**Records shown:**
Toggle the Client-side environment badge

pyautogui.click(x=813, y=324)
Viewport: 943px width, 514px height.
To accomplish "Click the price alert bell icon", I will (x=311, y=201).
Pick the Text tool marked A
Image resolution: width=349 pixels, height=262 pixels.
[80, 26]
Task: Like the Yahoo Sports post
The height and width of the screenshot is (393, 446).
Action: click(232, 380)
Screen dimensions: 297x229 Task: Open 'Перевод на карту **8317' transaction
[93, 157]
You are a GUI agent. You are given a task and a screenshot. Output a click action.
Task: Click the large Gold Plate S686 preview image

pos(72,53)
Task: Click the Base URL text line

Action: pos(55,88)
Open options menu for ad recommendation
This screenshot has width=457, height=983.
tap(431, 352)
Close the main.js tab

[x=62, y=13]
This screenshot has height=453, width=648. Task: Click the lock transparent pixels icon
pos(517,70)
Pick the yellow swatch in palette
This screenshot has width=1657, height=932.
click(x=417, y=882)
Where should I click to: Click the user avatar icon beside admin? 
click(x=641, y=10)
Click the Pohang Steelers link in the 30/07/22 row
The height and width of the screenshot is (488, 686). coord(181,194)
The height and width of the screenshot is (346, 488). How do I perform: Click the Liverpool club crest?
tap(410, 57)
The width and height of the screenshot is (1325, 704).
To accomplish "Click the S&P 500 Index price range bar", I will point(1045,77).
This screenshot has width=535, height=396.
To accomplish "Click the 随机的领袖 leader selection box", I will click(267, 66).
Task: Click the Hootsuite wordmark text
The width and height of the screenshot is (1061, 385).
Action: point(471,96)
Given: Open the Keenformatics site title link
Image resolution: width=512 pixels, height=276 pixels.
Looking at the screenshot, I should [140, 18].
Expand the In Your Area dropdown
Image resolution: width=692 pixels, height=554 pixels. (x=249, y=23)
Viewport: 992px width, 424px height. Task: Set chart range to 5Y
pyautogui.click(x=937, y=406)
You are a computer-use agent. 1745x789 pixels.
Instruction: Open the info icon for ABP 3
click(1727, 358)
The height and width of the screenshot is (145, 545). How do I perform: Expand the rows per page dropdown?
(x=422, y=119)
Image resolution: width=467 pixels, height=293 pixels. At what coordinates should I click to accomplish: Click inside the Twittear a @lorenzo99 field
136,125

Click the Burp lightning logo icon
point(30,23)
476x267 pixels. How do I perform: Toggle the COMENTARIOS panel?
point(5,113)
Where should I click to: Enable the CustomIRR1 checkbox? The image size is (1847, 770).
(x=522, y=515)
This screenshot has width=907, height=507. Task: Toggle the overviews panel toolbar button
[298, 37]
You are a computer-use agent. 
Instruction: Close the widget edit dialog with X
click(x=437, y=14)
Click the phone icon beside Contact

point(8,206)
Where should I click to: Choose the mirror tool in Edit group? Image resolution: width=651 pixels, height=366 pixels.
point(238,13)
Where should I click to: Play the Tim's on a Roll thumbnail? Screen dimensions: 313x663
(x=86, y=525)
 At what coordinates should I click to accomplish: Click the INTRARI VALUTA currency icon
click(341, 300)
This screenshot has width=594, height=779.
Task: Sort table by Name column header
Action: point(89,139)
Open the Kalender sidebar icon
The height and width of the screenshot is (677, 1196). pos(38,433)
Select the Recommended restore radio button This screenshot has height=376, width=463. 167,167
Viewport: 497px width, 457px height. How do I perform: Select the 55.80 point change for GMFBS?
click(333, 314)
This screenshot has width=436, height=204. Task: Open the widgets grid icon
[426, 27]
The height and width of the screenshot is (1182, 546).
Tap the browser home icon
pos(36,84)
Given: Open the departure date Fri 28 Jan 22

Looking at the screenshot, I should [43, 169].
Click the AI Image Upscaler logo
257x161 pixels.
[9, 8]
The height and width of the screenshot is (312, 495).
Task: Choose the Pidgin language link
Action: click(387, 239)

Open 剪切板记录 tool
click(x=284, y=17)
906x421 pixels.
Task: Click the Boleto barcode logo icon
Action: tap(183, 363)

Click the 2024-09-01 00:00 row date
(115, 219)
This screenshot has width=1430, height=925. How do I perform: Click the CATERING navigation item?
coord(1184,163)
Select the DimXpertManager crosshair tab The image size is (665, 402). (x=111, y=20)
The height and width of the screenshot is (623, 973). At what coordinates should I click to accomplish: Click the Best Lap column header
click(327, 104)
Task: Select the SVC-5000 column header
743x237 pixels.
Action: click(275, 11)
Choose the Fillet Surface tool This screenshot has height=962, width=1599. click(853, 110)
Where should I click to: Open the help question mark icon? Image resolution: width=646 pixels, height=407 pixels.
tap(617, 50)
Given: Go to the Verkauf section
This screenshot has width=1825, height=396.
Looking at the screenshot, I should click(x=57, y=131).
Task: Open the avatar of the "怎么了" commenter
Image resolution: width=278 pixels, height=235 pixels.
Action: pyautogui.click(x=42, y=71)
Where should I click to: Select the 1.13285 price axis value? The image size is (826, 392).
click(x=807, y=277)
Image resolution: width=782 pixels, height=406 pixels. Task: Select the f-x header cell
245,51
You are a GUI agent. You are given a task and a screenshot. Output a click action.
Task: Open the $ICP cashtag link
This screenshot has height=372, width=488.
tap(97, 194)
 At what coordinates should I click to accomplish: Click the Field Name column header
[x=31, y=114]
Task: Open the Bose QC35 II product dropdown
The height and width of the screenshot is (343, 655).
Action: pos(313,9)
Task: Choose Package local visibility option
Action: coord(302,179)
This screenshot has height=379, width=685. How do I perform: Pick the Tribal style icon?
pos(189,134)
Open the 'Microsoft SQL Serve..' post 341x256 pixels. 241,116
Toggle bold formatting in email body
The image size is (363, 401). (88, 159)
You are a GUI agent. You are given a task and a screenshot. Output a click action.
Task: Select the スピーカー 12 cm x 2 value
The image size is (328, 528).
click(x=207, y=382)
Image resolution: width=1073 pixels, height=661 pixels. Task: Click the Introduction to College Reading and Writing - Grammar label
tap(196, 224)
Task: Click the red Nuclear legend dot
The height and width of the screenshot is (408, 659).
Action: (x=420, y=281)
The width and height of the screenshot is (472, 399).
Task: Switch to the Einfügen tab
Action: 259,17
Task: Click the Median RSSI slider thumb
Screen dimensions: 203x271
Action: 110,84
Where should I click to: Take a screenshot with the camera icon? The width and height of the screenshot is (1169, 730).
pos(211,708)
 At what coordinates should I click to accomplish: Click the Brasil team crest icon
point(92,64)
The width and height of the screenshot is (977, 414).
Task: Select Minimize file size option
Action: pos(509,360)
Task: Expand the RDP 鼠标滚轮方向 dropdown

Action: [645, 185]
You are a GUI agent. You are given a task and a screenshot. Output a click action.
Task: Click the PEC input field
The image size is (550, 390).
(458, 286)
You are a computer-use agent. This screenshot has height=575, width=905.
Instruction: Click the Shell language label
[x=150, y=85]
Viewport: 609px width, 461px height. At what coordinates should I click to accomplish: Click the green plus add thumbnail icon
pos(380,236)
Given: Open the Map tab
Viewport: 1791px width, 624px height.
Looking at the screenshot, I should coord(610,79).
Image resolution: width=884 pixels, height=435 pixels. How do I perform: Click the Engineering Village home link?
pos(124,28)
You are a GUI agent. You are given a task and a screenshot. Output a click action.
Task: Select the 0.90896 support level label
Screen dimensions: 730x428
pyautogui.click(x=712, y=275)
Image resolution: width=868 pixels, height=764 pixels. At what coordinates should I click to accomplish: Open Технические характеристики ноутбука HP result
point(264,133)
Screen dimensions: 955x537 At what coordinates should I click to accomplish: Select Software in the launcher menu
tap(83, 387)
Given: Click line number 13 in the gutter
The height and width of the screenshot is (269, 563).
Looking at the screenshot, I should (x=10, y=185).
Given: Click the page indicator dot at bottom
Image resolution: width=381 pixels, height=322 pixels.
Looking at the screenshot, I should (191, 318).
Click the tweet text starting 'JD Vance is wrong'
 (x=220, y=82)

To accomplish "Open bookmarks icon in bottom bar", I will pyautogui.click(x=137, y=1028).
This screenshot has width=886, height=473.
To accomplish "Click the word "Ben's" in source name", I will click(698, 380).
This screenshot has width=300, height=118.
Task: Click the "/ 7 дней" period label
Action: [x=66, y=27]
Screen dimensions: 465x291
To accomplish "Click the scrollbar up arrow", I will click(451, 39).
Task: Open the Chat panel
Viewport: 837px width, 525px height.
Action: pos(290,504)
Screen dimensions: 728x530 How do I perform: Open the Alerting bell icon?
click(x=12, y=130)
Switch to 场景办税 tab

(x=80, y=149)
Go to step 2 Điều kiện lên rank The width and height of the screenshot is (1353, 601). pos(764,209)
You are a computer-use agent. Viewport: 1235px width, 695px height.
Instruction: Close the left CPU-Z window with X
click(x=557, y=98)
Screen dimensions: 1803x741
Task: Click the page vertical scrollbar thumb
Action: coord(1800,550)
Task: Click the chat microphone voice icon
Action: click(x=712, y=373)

**What to work on:**
Reproduce exactly the lines above from the line with "Click the 2024-09-01 00:00 row date" to the line with "Choose the Fillet", including both, and add nothing.

**Result for this exercise:**
Click the 2024-09-01 00:00 row date
(115, 219)
This screenshot has width=1430, height=925. How do I perform: Click the CATERING navigation item?
coord(1184,163)
Select the DimXpertManager crosshair tab The image size is (665, 402). (x=111, y=20)
The height and width of the screenshot is (623, 973). At what coordinates should I click to accomplish: Click the Best Lap column header
click(327, 104)
Task: Select the SVC-5000 column header
743x237 pixels.
Action: click(275, 11)
Choose the Fillet Surface tool This screenshot has height=962, width=1599. click(853, 110)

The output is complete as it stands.